Secco faz boa análise das campanhas presidenciais de Lula, culminando com a vitória em 2002 em meio às polêmicas internas pela Carta ao Povo Brasileiro, que setores mais à esquerda chamavam de Carta aos Banqueiros: "O que o PT tinha era um conjunto de políticas sociais e o compromisso cada vez maior de evitar rupturas que afastassem a lucratividade do setor financeiro e uma vaga defesa do mercado interno de massas."
O autor compartilha a visão da esquerda do PT de hostilidade com relação à grande imprensa (às vezes com razão, como nas vergonhosas manipulações da mídia em 1989), mas também tem uma hipótese interessante que explica parte dessa postura: "O PT pareceu muitas vezes ter herdado a técnica do leninismo sem os seus valores, o que deriva do fato de muitos dirigentes da máquina partidária terem sido revolucionários na juventude."
O livro não é uma história do governo Lula, mas naturalmente há a análise do que significou para o PT virar o partido que liderava a coalizão de governo. Secco examina o lulismo como uma aliança na qual a primazia estava no capital financeiro e na população mais pobre, em detrimento da classe média: "Muitas políticas públicas democratizaram as relações com a sociedade civil, o que catapultou lideranças setoriais do partido...Mas como as mudanças não eram velozes nem radicais, o PT tinha o ônus de defender o Governo sem o bônus de ditar-lhes os rumos."
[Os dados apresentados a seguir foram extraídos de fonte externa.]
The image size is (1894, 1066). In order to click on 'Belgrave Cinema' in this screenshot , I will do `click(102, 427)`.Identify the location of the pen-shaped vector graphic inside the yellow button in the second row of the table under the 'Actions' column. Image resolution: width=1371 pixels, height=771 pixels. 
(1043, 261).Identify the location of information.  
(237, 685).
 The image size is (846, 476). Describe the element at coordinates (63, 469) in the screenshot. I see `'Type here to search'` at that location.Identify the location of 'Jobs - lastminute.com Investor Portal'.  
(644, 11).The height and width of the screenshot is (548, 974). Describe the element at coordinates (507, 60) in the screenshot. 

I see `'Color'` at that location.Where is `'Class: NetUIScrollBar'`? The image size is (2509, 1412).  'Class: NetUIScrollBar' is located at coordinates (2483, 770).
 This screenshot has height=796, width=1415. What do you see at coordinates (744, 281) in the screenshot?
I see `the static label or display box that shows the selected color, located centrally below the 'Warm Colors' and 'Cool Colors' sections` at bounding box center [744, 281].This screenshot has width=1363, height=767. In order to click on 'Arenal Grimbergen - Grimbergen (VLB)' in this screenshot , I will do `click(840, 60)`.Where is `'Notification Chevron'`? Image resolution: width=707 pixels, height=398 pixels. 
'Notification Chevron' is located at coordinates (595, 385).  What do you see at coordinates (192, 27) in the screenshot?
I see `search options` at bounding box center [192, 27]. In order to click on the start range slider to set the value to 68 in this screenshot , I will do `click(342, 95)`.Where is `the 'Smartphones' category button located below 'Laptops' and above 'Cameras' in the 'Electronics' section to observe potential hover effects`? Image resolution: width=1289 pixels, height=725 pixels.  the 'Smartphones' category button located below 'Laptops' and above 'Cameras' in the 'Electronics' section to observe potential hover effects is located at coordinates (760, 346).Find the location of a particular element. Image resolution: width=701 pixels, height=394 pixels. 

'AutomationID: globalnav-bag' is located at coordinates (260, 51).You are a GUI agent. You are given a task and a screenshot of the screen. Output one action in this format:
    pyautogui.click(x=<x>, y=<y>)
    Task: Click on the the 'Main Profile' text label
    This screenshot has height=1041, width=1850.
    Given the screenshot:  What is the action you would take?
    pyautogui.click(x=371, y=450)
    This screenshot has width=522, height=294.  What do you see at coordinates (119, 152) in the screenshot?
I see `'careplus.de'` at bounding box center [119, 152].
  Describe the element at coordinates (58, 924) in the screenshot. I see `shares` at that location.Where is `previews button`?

O escândalo do mensalão é bem estudado no livro, com passagens muito boas sobre as reações de vergonha e desilusão entre os militantes, alguns dos quais agredidos nas ruas porque usavam estrela ou camisa do partido. Segundo Secco, os dirigentes pouco fizeram e a ação de Lula foi essencial: "A defesa de um projeto de poder dependia da figura pessoal dele, e não mais do partido, acossado por denúncias." Para o autor, além do prestígio individual do presidente, o que salvou o governo foi o medo da oposição conservadora de um confronto aberto, e sua expectativa de que o PT estaria enfraquecido para as próximas eleições - não de todo inviável, pois a popularidade de Lula chegou a cair a 45%.
Ele deixaria o cargo com mais de 80%, mas o mensalão teve forte impacto, ainda não totalmente compreendido - o mais óbvio foi afastar os dirigentes tradicionais do coração do poder e abrir caminho para Dilma Rousseff, que se filou ao PT somente em 2001. Não há uma discussão no livro sobre o futuro do partido, mas a meu ver ele passa pela reafirmação da tradição da esquerda trabalhista brasileira - inicialmente rejeitada pelo PT, mas cada vez mais aceita. Ao fim e ao cabo, a trajetória petista está ligada menos ao marxismo e mais à herança de Getúlio Vargas, que para o bem e para o mal continua a ditar as referências ideológicas da política do Brasil.